Top of EXTRACTED TEXT
The word “superfood” is increasingly being used, mostly by people trying to sell you high-priced supplements, powders, or juices. But it’s not a new word – the Oxford English Dictionary first noted its use in 1915.
There is no legal or medical definition of a superfood, but it’s a handy word to describe those foods, mostly fruit and vegetables, that pack a great nutritional punch either per calorie, or per ounce.
There isn’t one ingredient common to all superfoods, rather different fruit and vegetables contain different important and valuable nutrients, so eating just one thing, whether it is Brussel sprouts or acai berries won’t be a panacea.
Not all superfoods are exotic or expensive.
Here is a list of commonly-available, easily-grown, and cheap superfoods:
- broccoli – contains DIM, an anti-carcinogenic substance, thought to help prevent stomach and bowel cancers;
- blueberries – very high levels of antioxidants;
- onions – high level of quercetin, which is an anti-inflammatory and probably anti-carcinogenic;
- tomatoes – lots of lycopene, a powerful antioxidant;
- beetroot – can help lower blood pressure, and may inhibit the growth of tumours.
Then there are the more exotic (and often more heavily advertised) exotic superfoods, such as:
- Acai (Brazilian) – very high in antioxidants;
- Mangosteen (Indonesian) – high in antioxidants, especially the rind (often used in juice from the mangosteen);
- Goji Berry or Wolfberry (origin unclear, many grown in China) – high in potassium, zinc, an unsaturated fatty acids.
But be careful – if someone is using the word “superfood” to try to part you from $80 a month for some vitamin pills or powdered supplement, it’s probably a scam. The above foods are great, as part of a healthy diet, but there’s not a magic bullet out there.
Bottom of EXTRACTED TEXT
Top of RECORDS PROVIDED
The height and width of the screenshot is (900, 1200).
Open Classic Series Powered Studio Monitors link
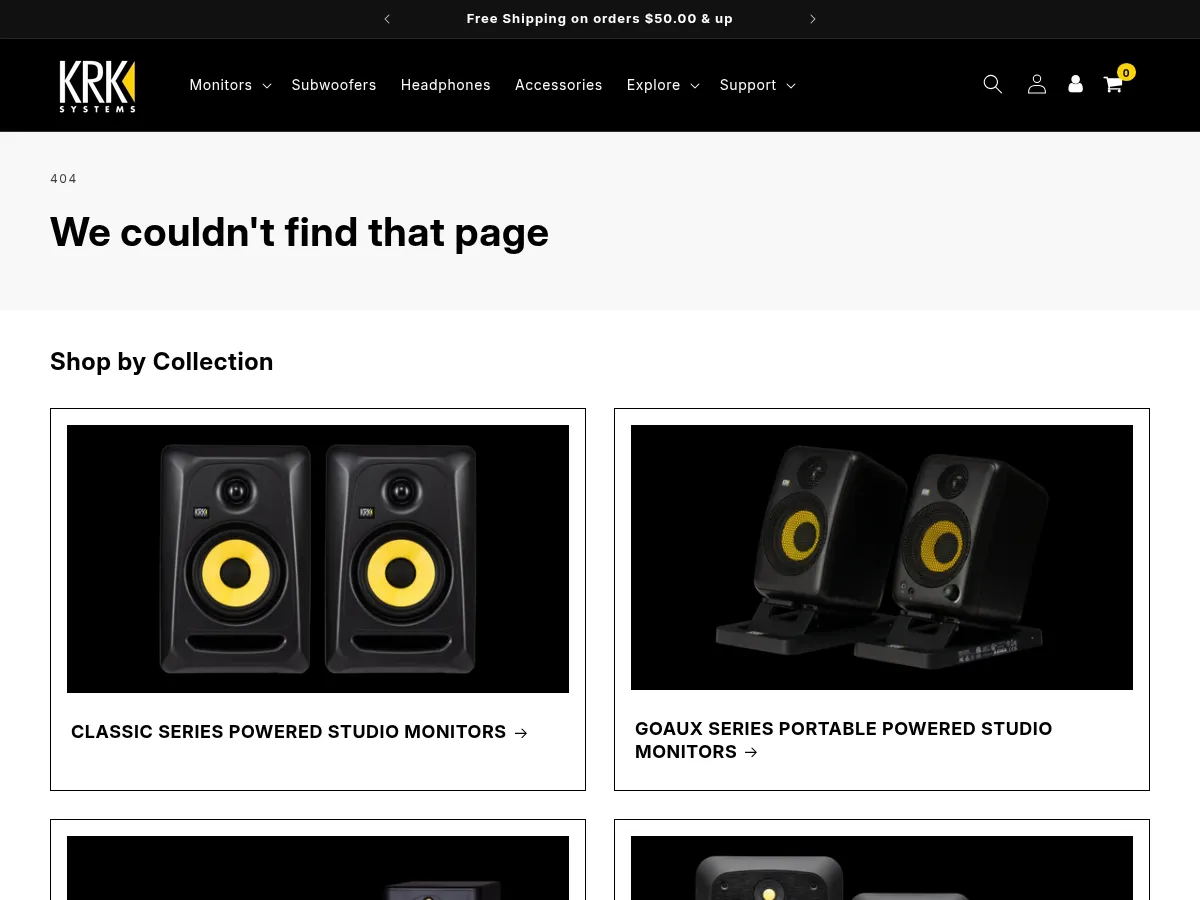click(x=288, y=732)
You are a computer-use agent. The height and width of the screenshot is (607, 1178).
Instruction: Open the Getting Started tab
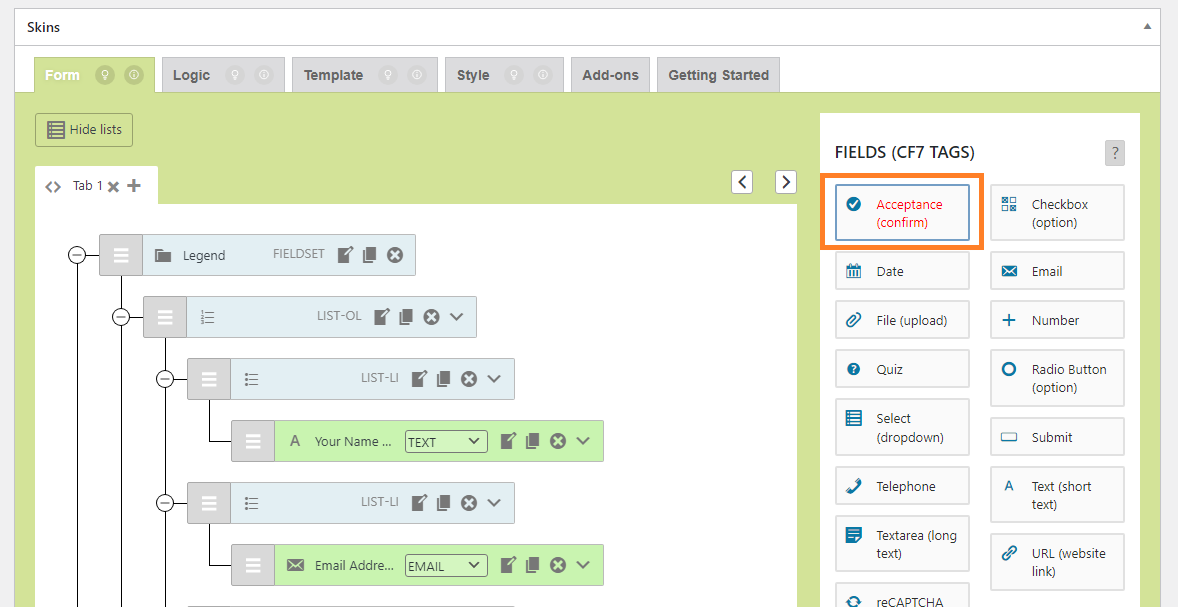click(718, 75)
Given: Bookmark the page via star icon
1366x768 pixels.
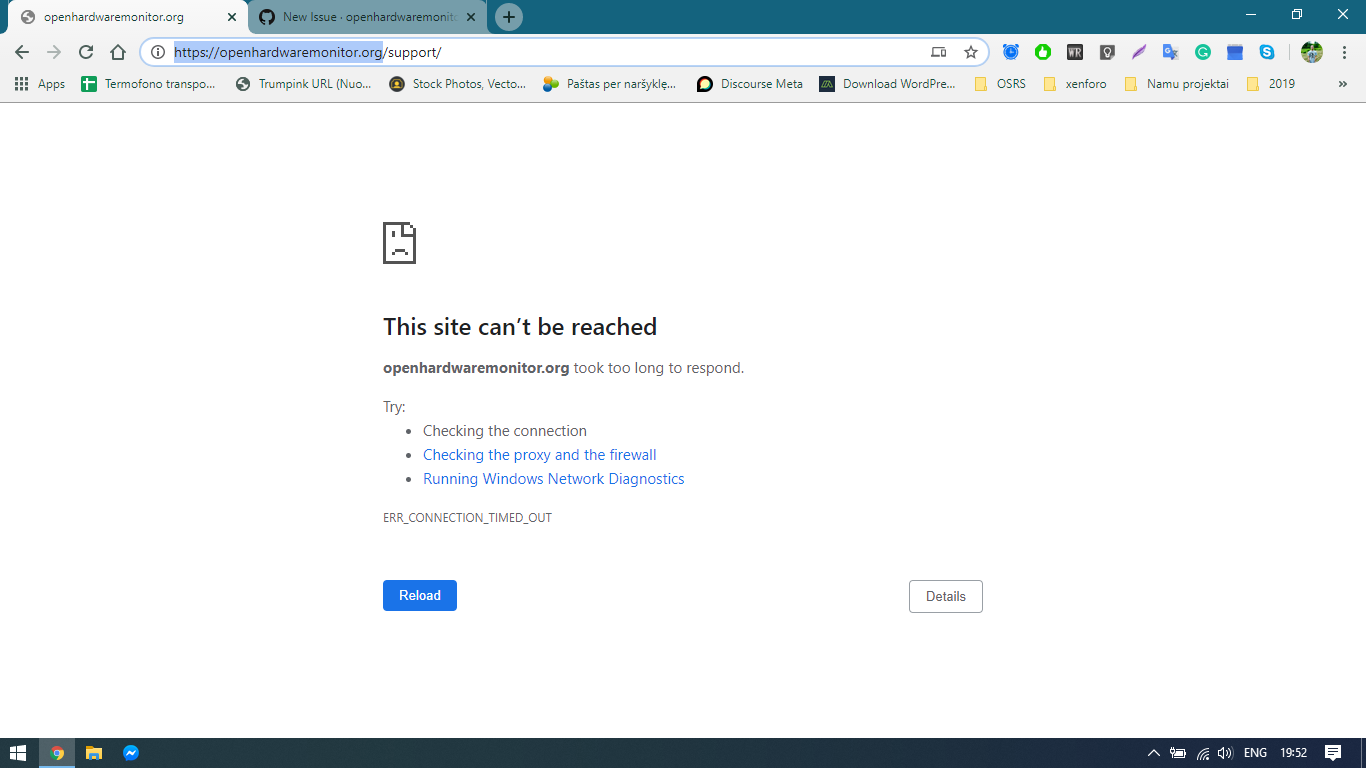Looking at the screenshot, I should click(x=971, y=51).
Bottom of RECORDS PROVIDED
■ **YOUR GOAL**:
Answer these from the superfood text:
(a) In what year did the Oxford English Dictionary first note the word "superfood"?
(b) Which substance does the text say onions have a high level of?
(c) What monthly amount does the text give for vitamin pills or powdered supplement that are probably a scam?
Draw only on the superfood text, not on the items.

■ **SOLUTION TO THE PROBLEM**:
(a) 1915
(b) Quercetin
(c) $80 a month